The store is in the Queens County side, not the Nassau County side.
So I go to the “correct address,” with the cross street info and landmarks and there’s no problem. It’s when they have to pick me up that the trouble ensues. The drivers go to the wrong address and they don’t even call in to the dispatchers that there is no store at that address, only what used to be a Floral Park movie theater which is now a catering place!
Am I supposed to call Google myself and tell them the error of their ways? No, AAR should be doing that to correct its inept system, not me! That’s not my job! I waited two hours a few weeks ago because of this. What’s the point of giving the dispatchers the cross streets and landmarks, if they don’t follow through at their end, in giving the drivers the info? I’ll just keep on trying for them to correct this.
Joan Silaco Queens Village
Bolder climate action now
Dear Editor:
The climate crisis has been endangering the well-being of BIPOC and working New Yorkers disproportionately.

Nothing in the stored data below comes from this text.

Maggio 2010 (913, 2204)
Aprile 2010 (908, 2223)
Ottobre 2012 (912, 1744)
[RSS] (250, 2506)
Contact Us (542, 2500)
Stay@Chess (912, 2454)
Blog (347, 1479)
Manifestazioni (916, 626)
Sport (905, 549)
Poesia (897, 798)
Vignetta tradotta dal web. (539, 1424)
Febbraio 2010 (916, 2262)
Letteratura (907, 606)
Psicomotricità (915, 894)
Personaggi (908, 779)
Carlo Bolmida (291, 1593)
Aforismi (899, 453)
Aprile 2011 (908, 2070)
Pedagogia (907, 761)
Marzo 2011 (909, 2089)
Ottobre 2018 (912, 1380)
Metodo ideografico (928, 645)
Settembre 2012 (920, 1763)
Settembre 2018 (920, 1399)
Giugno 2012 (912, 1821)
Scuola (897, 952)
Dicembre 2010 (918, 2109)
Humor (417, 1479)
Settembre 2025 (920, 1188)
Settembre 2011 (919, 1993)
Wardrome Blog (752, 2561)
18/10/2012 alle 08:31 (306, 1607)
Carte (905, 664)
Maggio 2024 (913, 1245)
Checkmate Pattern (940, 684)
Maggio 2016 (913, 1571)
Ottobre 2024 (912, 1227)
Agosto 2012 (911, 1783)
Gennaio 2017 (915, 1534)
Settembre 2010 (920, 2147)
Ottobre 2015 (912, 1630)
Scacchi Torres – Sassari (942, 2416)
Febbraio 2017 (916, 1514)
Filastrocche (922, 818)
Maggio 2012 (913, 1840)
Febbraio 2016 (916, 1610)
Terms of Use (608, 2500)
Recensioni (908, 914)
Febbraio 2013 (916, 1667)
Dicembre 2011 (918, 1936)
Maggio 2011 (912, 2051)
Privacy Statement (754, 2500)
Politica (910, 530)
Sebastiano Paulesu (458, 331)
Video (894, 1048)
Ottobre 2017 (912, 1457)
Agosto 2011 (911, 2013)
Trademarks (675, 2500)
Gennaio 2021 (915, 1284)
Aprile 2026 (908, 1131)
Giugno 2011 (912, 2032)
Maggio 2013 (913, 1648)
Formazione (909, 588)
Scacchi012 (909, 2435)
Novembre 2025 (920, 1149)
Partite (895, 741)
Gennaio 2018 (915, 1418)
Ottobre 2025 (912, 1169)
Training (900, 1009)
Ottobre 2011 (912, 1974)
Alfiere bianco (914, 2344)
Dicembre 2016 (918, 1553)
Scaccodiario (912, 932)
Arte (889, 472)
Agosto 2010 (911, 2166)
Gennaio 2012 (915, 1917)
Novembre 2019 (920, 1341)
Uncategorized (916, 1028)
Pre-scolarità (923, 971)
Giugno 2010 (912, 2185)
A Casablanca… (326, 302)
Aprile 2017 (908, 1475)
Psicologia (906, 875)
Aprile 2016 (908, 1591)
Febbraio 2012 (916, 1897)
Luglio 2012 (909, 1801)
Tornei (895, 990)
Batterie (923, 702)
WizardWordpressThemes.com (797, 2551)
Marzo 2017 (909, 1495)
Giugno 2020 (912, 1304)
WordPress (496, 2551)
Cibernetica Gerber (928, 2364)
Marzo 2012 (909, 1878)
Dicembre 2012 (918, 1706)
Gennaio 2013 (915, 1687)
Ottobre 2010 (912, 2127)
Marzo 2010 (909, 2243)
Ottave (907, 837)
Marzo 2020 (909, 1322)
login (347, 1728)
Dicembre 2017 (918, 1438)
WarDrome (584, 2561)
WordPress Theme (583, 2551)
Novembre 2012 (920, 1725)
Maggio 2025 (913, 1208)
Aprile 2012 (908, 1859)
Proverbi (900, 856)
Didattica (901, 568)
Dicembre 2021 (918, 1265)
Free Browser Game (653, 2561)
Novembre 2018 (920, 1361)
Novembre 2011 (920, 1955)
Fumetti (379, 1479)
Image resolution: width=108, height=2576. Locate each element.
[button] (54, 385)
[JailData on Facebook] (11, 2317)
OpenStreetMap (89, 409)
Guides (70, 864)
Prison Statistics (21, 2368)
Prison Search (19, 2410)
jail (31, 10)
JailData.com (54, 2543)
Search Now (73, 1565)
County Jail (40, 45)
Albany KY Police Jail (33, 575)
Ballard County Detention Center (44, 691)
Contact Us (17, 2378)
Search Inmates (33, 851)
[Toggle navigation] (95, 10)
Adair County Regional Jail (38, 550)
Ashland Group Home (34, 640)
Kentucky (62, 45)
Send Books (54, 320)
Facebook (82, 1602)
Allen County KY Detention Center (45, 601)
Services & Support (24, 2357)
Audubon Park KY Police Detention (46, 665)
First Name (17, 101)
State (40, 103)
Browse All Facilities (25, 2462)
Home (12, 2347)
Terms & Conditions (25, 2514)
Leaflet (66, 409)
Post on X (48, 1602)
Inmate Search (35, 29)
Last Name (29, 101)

The CLCPA, the Climate Leadership Community Protection Act, was passed in 2019 to reach net zero emissions in New York State. However, it is not fully funded. In my neighborhood of Corona, the Con Edison plant offers jobs to residents but also increases people’s chances of acquiring respiratory issues and prevents us from breathing clean air. The water we drink, the air we breathe and our vulnerability to climate catastrophes are a testament to how much urgency we should have to pass powerful environmental justice legislation. In order to achieve climate justice in New York State, we need to have renewable energy that is distributed equitably and make the biggest polluters and ultra-rich fund this transition. NY Renews’ Climate, Jobs, and Justice Package ensures this climate goal and allows people in my community to get an equitable transition to renewable energy and have access to good new green union jobs.
I want to see my community healthier and successful, but to do that, we have to call on our legislators to meet the ambitious mandate of New York’s landmark climate law.
Prisha Rao Corona
The writer is with the environmental organization Treeage, and a senior at Townsen d Harris High School.